Paget had been there, too. Eating more than her share. Too much for a girl of her slight frame. He had no idea where she put it, but she matched him bite for bite. She’d always been there. A permanent fixture of his boyhood. Now she belonged to Jamie.

A wave of longing swept through him. Not because he wanted Paget for himself. God, no. He’d released the thought of them, together, from his mind long ago. His first year in India ruined him for any respectable woman. He was glad she and Jamie had found each other. He simply wished for carefree days again.

Days like the ones he spent at his mother’s home in London, quiet evenings reading alongside her in the library or helping her in the garden. His grandfather had spent his final years there. Owen could still recall his large, callused hand rumpling the hair on his head as he played with his toy soldiers before the fireplace. If he closed his eyes, he could still hear the old Scot’s brogue. That’s my fine lad.

Shaking off the nostalgic thoughts, he continued to scan the merrymaking, feeling more isolated than ever. He didn’t belong here any more than he had in India. His mouth flattened in a grim line. Perhaps he was more at home among battle cries, wielding a pistol or a rifle or plunging his blade into an enemy than here. A sad testament to the man he had become.

Although he knew he could never recapture the innocence from his youth again, he longed to return to his mother’s town house in London and find the peace and contentment he had once known there.

Suddenly, something caught his eye. A brown-haired head bobbing amid the fairgoers. The afternoon sunlight cast the hair into burnished mahogany. His gut twisted in annoyance. He knew that hair. A contrast to the other occasions he’d viewed it—a sopping wet mess or cloaked in the dim confines of a wagon. But he knew it. Anna.
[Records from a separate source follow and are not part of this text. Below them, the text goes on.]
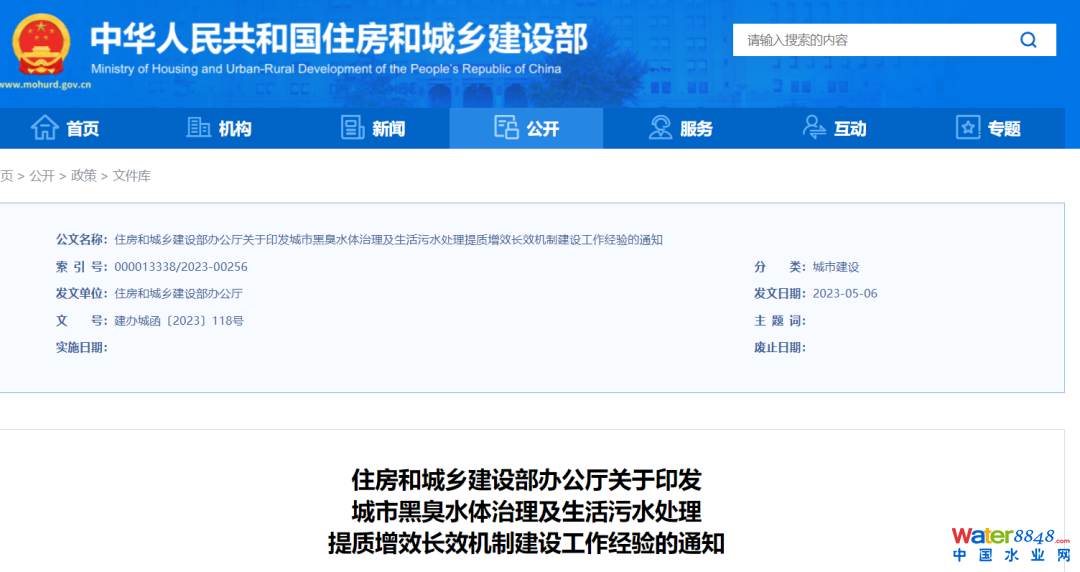Select the 服务 menu item
The image size is (1080, 572).
tap(696, 129)
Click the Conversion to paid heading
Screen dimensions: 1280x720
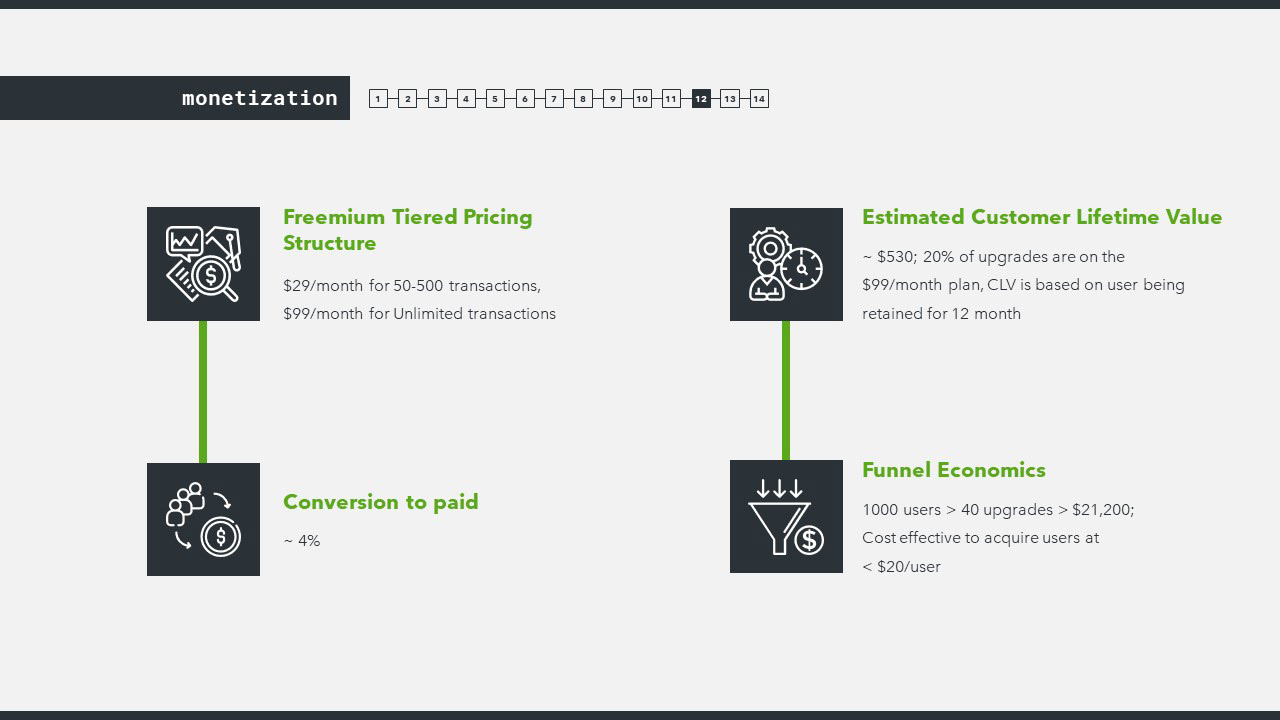pos(380,502)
What was she doing out of bed? Bewildered, he tracked her in the crowd. Even dressed in a deep red gown with a single blue ribbon pulling back the top half of her hair from her face, she looked fresh and clean. And in Luca’s arms.

He scowled. Before he could consider his actions, he was moving across the fair, elbowing past hawkers dangling their wares before him.

He trained his gaze on her, eyeing with disapproval the way she laughed at something Luca said as he pointed into a pen full of pigs waiting to be auctioned.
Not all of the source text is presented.